Work task. Go through the lines below and retype each one exactly.

--- Dataset records Enclosed Below ---

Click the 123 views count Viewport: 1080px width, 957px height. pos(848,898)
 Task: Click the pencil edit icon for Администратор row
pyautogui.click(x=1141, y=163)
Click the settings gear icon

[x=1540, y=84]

--- End of Enclosed Dataset records ---

Solution for this problem.
Click the 123 views count Viewport: 1080px width, 957px height. pos(848,898)
 Task: Click the pencil edit icon for Администратор row
pyautogui.click(x=1141, y=163)
Click the settings gear icon

[x=1540, y=84]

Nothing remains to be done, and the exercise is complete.